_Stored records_

↓

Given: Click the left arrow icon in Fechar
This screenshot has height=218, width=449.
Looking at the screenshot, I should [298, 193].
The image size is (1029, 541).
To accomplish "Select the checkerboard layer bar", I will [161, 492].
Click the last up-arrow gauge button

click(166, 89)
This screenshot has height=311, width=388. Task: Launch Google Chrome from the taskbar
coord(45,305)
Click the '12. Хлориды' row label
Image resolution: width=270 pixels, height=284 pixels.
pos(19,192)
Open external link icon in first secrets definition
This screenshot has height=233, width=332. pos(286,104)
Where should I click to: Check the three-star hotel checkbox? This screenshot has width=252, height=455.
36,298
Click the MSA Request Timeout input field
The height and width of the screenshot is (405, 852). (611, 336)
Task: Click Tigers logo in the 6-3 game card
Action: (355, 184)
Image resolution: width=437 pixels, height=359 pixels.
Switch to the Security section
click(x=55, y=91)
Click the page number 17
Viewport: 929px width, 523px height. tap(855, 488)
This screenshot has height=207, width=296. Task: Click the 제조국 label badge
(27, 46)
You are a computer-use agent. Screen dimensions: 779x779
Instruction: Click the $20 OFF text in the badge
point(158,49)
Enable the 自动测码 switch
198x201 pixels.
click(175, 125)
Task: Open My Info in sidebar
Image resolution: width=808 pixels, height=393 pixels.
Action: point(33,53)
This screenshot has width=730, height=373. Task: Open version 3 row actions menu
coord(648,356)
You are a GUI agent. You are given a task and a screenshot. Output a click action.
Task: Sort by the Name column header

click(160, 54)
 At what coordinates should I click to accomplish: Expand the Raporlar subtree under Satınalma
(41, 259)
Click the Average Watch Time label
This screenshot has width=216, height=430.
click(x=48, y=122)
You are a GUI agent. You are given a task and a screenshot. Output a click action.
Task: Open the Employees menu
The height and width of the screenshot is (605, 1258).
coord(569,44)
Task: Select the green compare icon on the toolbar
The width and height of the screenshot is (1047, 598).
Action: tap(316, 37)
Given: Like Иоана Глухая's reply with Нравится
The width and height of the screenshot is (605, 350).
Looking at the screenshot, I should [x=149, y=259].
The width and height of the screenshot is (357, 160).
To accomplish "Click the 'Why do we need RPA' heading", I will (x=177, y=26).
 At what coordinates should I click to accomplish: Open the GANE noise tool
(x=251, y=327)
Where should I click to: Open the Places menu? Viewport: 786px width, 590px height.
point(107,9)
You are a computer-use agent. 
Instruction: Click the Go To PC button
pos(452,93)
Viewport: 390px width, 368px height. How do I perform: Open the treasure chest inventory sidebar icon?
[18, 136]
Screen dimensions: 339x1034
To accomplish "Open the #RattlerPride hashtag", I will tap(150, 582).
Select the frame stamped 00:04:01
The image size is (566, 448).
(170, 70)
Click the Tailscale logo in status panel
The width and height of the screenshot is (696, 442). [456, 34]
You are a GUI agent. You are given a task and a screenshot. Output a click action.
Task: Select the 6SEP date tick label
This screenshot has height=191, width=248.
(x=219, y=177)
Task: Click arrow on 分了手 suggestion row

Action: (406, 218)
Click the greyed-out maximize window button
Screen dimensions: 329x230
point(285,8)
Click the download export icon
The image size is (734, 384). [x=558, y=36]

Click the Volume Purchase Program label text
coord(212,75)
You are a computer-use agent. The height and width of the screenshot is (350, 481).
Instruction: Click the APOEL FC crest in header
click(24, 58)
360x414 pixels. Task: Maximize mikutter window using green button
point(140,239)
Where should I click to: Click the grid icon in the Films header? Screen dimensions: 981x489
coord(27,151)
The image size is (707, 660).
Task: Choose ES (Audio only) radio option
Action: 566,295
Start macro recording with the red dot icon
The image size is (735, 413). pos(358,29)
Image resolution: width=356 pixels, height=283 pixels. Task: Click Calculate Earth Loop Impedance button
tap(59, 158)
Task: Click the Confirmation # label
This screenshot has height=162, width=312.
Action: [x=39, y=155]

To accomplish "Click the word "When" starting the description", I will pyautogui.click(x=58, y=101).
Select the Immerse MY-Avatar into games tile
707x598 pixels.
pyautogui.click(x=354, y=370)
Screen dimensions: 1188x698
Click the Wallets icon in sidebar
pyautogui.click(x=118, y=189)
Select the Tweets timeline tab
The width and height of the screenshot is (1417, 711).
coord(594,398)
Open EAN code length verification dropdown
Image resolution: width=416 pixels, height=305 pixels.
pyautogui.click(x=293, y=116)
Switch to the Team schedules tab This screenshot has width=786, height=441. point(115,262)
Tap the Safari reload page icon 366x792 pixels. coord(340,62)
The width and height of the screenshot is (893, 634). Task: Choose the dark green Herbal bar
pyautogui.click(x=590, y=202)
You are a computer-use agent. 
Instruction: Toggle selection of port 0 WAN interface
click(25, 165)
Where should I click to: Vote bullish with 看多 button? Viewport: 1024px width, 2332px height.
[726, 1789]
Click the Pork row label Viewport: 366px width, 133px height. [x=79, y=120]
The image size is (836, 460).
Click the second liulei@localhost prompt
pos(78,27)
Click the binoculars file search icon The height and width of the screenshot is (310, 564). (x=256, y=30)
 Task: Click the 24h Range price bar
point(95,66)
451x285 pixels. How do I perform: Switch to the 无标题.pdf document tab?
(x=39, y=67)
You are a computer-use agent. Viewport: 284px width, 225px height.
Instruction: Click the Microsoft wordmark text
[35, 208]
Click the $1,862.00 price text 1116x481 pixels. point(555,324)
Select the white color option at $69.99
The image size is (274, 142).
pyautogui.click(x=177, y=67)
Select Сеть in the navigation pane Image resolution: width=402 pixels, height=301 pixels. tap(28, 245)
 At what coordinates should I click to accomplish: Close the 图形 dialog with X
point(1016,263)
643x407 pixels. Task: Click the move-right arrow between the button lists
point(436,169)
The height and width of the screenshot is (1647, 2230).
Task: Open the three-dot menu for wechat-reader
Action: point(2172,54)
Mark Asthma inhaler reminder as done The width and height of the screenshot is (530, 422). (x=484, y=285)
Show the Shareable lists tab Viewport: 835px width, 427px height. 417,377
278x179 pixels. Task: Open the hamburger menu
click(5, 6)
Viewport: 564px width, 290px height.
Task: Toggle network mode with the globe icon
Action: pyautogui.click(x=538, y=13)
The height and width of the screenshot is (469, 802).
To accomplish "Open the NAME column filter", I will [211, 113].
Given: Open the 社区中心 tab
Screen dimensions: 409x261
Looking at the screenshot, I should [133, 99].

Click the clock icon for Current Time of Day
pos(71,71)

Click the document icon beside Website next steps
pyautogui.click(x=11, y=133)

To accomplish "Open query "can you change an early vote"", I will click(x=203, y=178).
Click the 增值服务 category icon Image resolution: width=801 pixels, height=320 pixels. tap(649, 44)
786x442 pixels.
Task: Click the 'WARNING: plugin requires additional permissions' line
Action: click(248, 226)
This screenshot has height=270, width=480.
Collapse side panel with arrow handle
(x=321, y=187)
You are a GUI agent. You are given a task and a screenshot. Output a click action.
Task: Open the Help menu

↑

_WORK REQUEST_
Retype only this portion of the data above: the line containing "This screenshot has height=218, width=449.", the line containing "Task: Select the green", and all lines between them, exactly.

_RESULT OF THIS EXERCISE_
This screenshot has height=218, width=449.
Looking at the screenshot, I should [298, 193].
The image size is (1029, 541).
To accomplish "Select the checkerboard layer bar", I will [161, 492].
Click the last up-arrow gauge button

click(166, 89)
This screenshot has height=311, width=388. Task: Launch Google Chrome from the taskbar
coord(45,305)
Click the '12. Хлориды' row label
Image resolution: width=270 pixels, height=284 pixels.
pos(19,192)
Open external link icon in first secrets definition
This screenshot has height=233, width=332. pos(286,104)
Where should I click to: Check the three-star hotel checkbox? This screenshot has width=252, height=455.
36,298
Click the MSA Request Timeout input field
The height and width of the screenshot is (405, 852). (611, 336)
Task: Click Tigers logo in the 6-3 game card
Action: (355, 184)
Image resolution: width=437 pixels, height=359 pixels.
Switch to the Security section
click(x=55, y=91)
Click the page number 17
Viewport: 929px width, 523px height. tap(855, 488)
This screenshot has height=207, width=296. Task: Click the 제조국 label badge
(27, 46)
You are a computer-use agent. Screen dimensions: 779x779
Instruction: Click the $20 OFF text in the badge
point(158,49)
Enable the 自动测码 switch
198x201 pixels.
click(175, 125)
Task: Open My Info in sidebar
Image resolution: width=808 pixels, height=393 pixels.
Action: point(33,53)
This screenshot has width=730, height=373. Task: Open version 3 row actions menu
coord(648,356)
You are a GUI agent. You are given a task and a screenshot. Output a click action.
Task: Sort by the Name column header

click(160, 54)
 At what coordinates should I click to accomplish: Expand the Raporlar subtree under Satınalma
(41, 259)
Click the Average Watch Time label
This screenshot has width=216, height=430.
click(x=48, y=122)
You are a GUI agent. You are given a task and a screenshot. Output a click action.
Task: Open the Employees menu
The height and width of the screenshot is (605, 1258).
coord(569,44)
Task: Select the green compare icon on the toolbar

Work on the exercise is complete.